Personal interactive glasses
Personal interactive glasses is still a technology in its infancy but a number of companies have released models to display 3D movies, music videos, games and content from smartphones and tablets. The possibilities beyond this extend to viewing movie captions in cinemas as a personal captioning device.
Interactive glasses are a concern for some cinema operators due to their ability to be able to record video as well. With piracy being an ongoing issue for the industry, the adoption of interactive glasses for in-cinema accessibility will need to be well managed and policed.
Sony’s HMZ is a personal, head-mounted display for 3D movies, music videos and games delivered on an OLED screen. The Vuzix Wrap 1200 is a similar product but this one will connect to your iPhone or iPad as well as an Android device. Epson’s Moverio glasses are already working with two companies (see ‘Apps for captions and audio description’ below) to deliver in-cinema access.
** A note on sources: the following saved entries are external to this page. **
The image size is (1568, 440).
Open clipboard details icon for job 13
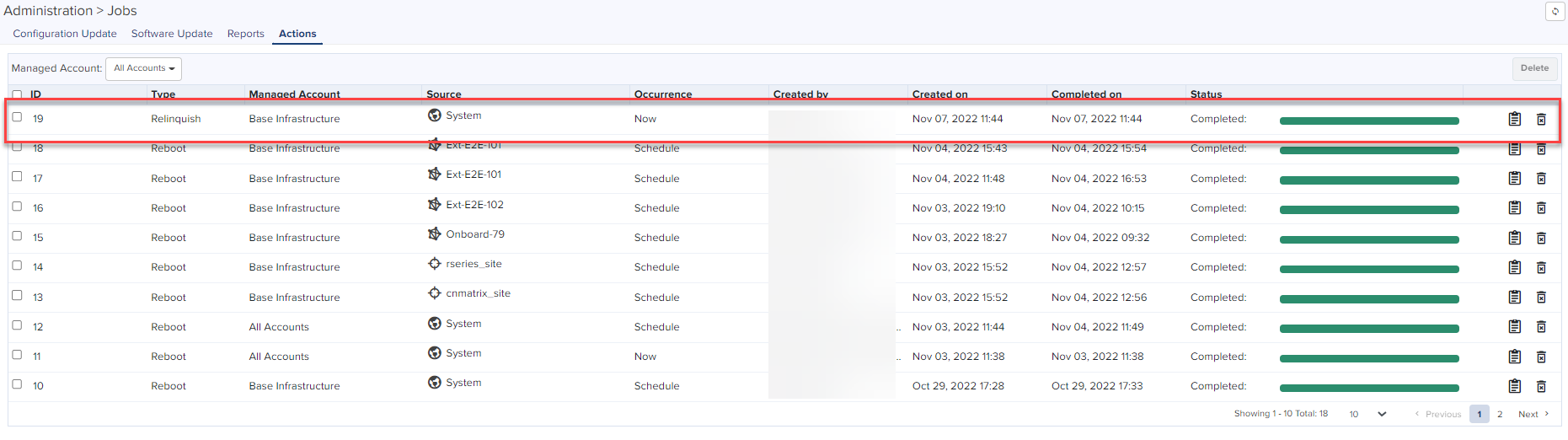click(x=1514, y=298)
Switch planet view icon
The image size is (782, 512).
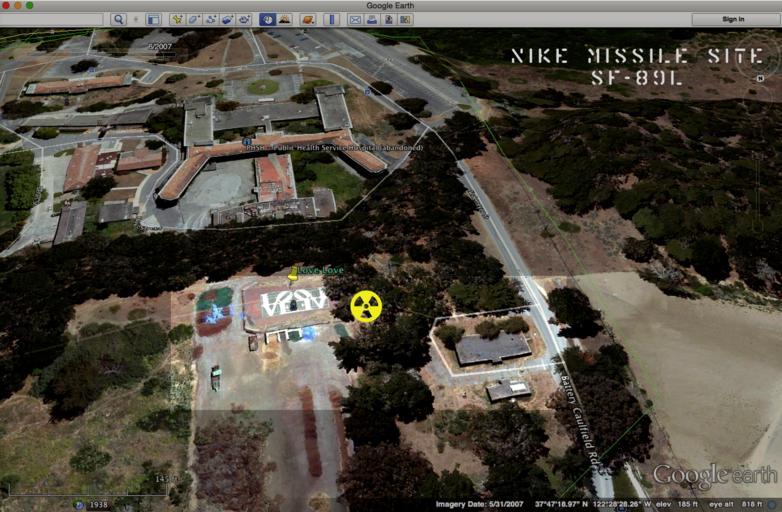308,19
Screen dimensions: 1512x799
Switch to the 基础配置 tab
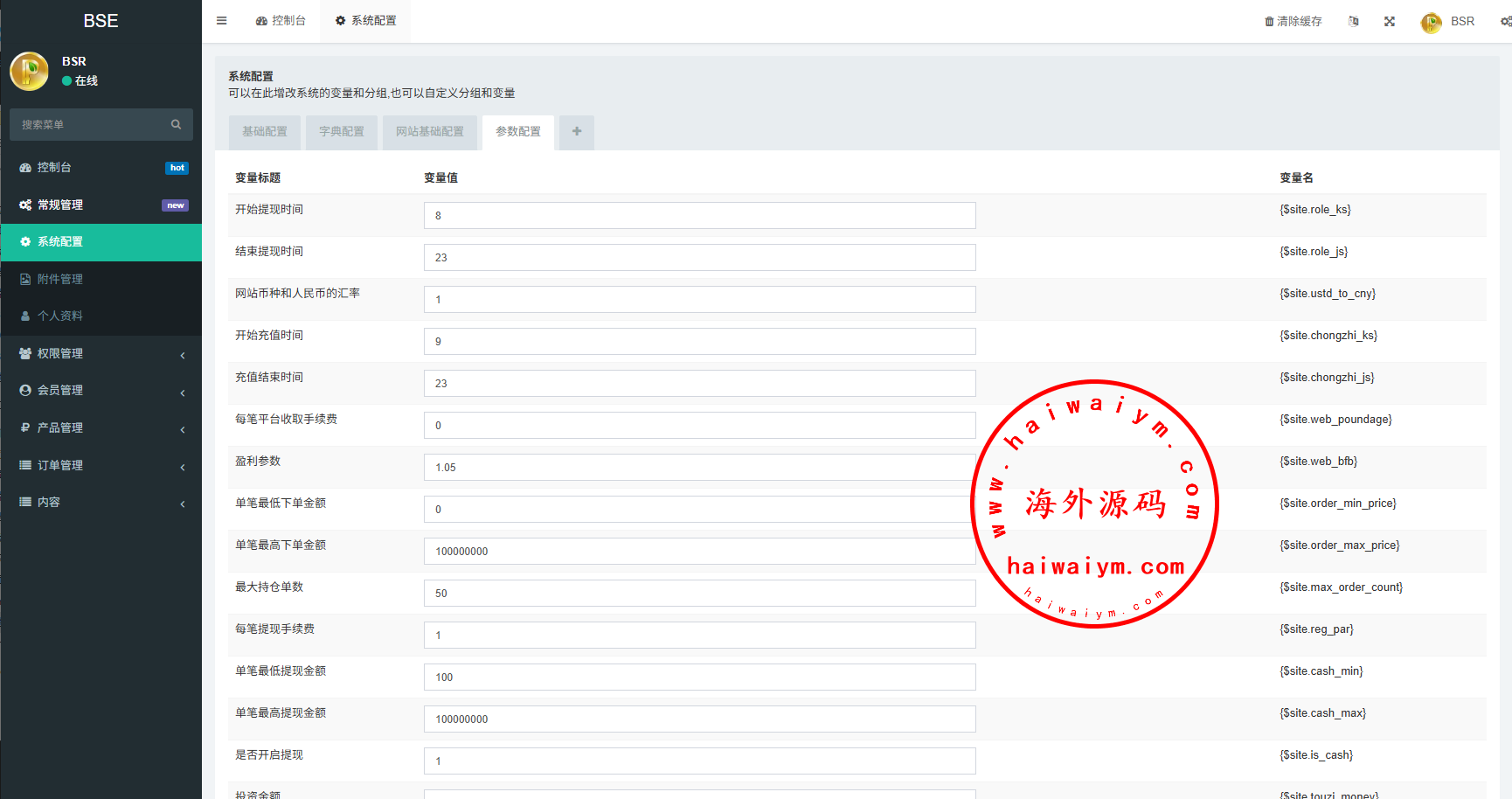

The other noteworthy development is Glass, by Google. Glass is a pair of glasses which uses voice recognition and displays information and media in the same way a smartphone does. Glass is not yet available to the public but the HMZ, Moverio and Wrap 1200 are.
Apps for captions and audio description
There are several smartphone apps, such as MovieReading, WhatsCine and Subtitles, by Structure6 for iPhone, available to view captions or subtitles. MovieReading and WhatsCine cater mainly for Italian and Spanish language markets respectively at this point. Both come with the option to view the captions through interactive glasses (Epson’s Moverio glasses) and synchronise the soundtrack via the app. However, Subtitles does not have this option and captions must be activated by the user.
Business models for these types of developments vary between the user being completely responsible for providing their own equipment and downloading access files, or cinemas lending ready-to-go devices.
Although these apps are in the market now there is yet to be a mass rollout in cinemas or adoption by a cinema chain as a permanent option.
A couple of new developments using the ultraviolet light spectrum to view captions through polarising glasses are seeking establishment in the UK and USA. invisibleCAPTIONS is being developed by students at the Rochester Institute of Technology in New York. With this, captions are projected through a separate UV projector onto a black panel directly underneath the main picture screen. Only those wearing the customised glasses would see the captions.
Inventor Jack Ezra in the UK has developed the Off-Screen Cinema Subtitle System, which is similar to invisibleCAPTIONS, and hope to have a demonstration model available in late 2013.